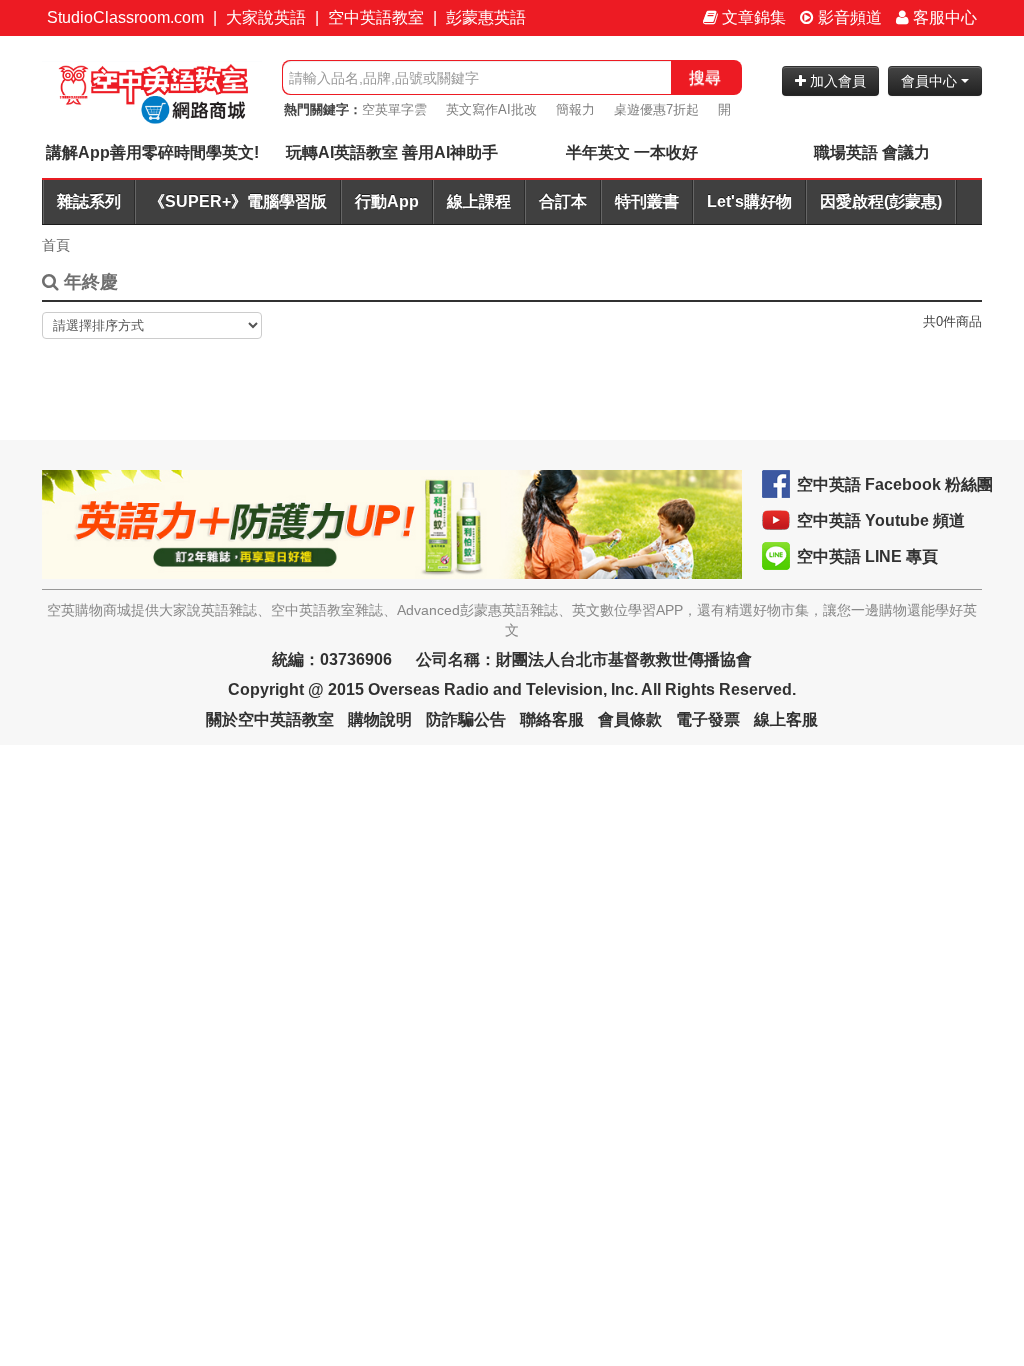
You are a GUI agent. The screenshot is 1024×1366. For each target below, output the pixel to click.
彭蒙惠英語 (486, 17)
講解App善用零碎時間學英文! (152, 152)
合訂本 (563, 201)
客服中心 (943, 17)
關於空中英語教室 (270, 719)
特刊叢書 (647, 201)
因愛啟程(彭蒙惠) (881, 201)
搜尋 (705, 77)
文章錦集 (752, 17)
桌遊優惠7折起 (656, 109)
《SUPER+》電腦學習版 (238, 201)
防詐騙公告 (466, 719)
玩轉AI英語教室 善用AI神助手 (392, 152)
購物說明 (380, 719)
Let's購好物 (749, 201)
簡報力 (575, 109)
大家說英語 (266, 17)
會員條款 (630, 719)
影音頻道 (848, 17)
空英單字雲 (394, 109)
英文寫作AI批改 (491, 109)
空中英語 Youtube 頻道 (881, 520)
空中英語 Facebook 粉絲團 (895, 484)
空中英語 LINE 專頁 (867, 556)
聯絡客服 (552, 719)
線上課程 (479, 201)
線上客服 (786, 719)
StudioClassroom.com (125, 17)
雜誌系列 (89, 201)
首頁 (56, 245)
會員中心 (931, 81)
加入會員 (836, 81)
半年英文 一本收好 (632, 152)
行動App (387, 201)
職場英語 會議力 (872, 152)
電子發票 (708, 719)
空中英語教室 (376, 17)
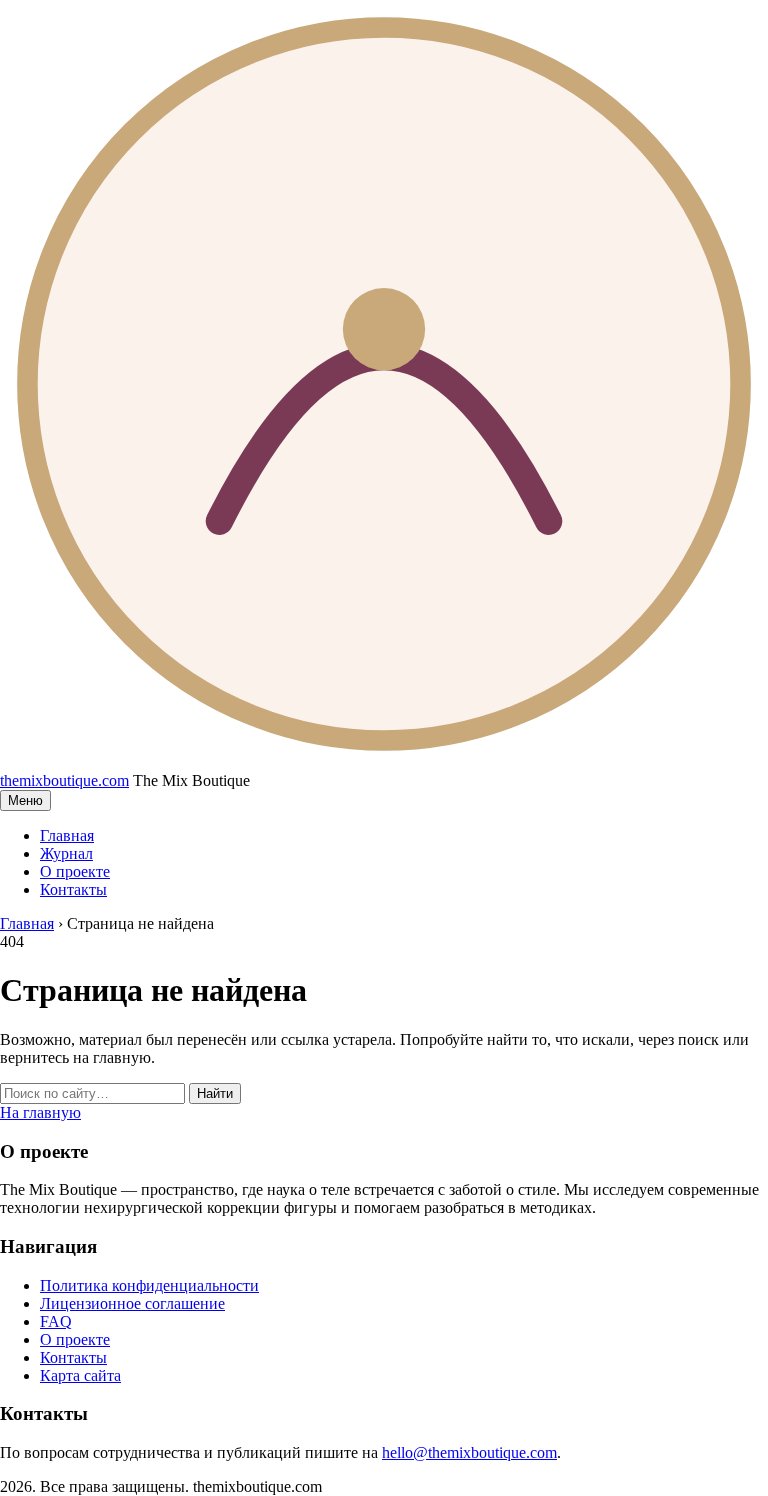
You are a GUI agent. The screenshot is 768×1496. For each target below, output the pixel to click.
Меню (25, 800)
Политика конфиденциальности (149, 1285)
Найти (215, 1093)
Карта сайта (80, 1375)
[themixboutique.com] (384, 762)
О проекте (75, 871)
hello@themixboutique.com (469, 1452)
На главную (40, 1112)
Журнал (66, 853)
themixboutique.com (64, 780)
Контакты (73, 889)
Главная (67, 835)
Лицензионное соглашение (132, 1303)
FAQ (56, 1321)
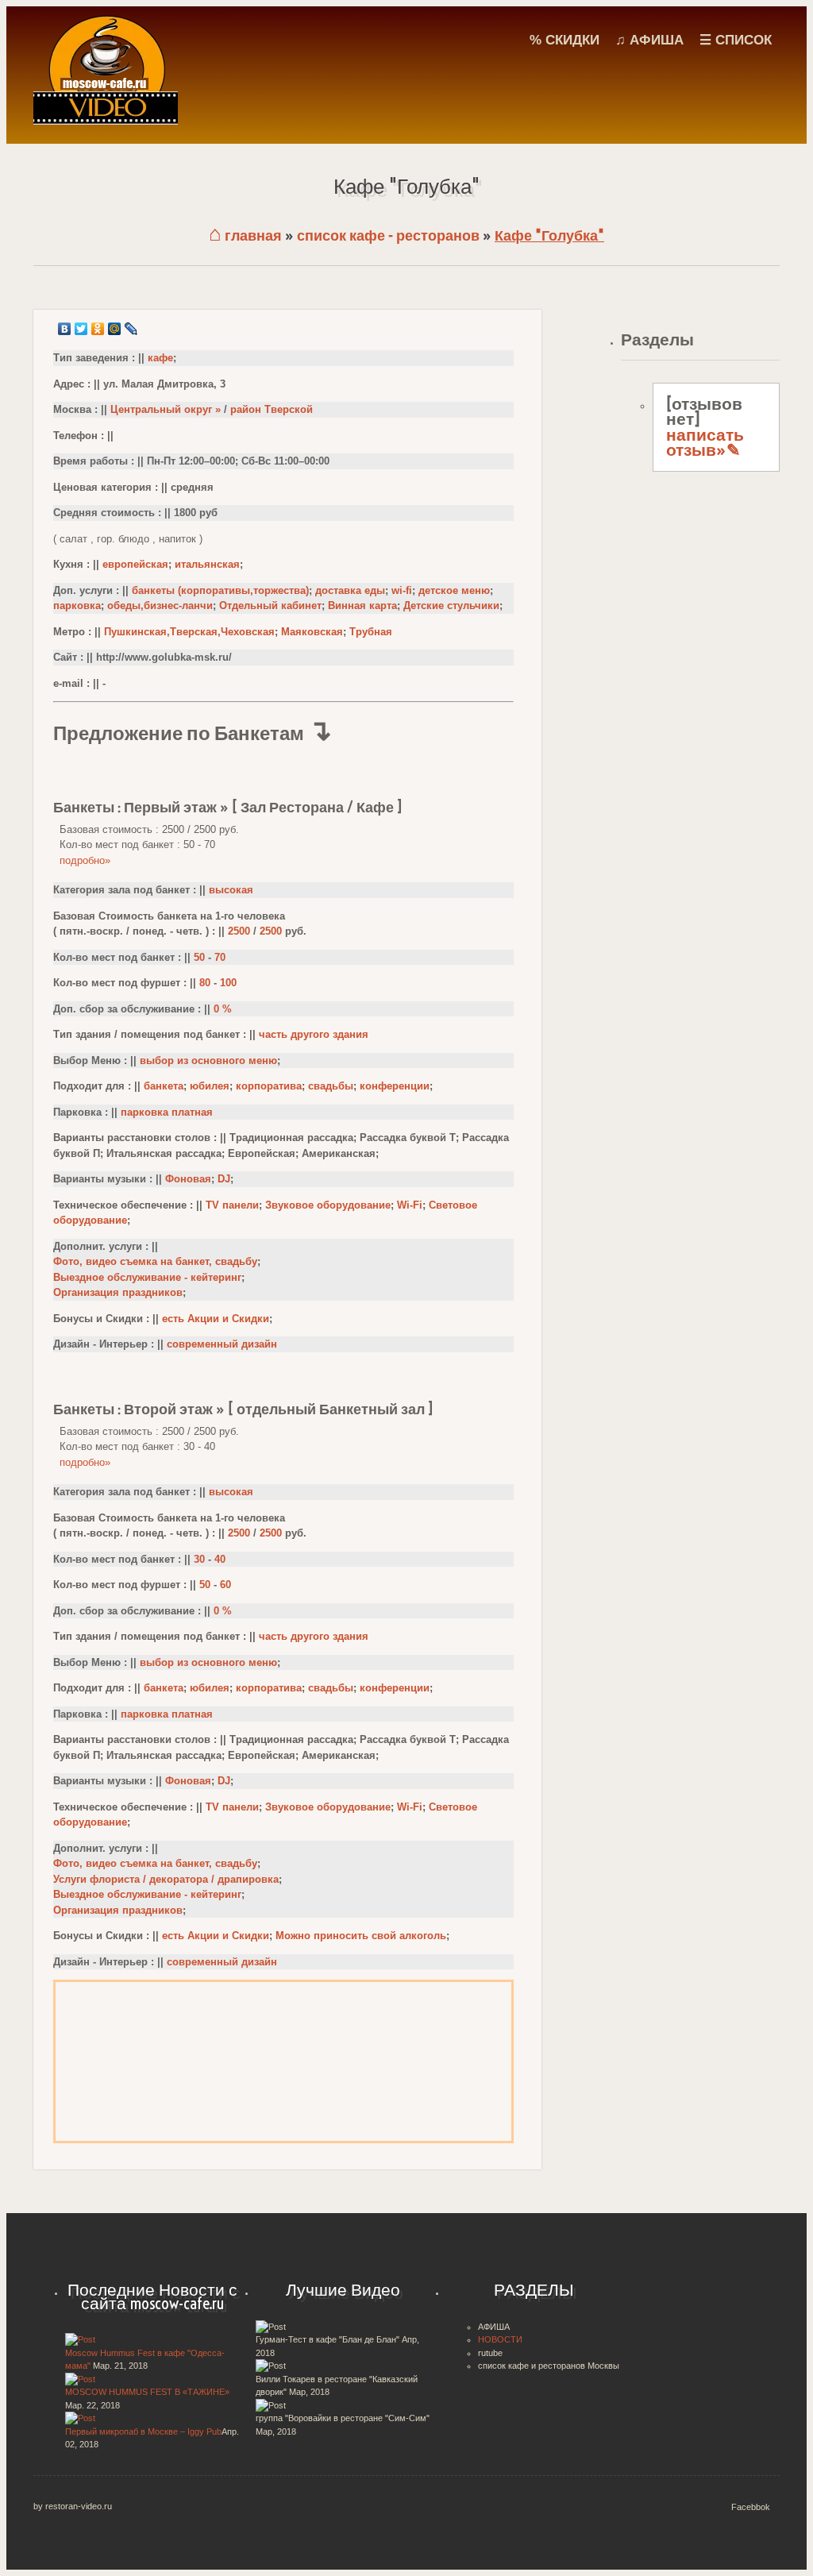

### [Problem to solve]
Look over the records. Copy the lines that include the word "each".

### [Solution]
You are a GUI agent. The screenshot is 1024×1366. For each target below, output the pixel to click.
You are a GUI agent. The screenshot is 768×1496. For each target below, output the pixel to click.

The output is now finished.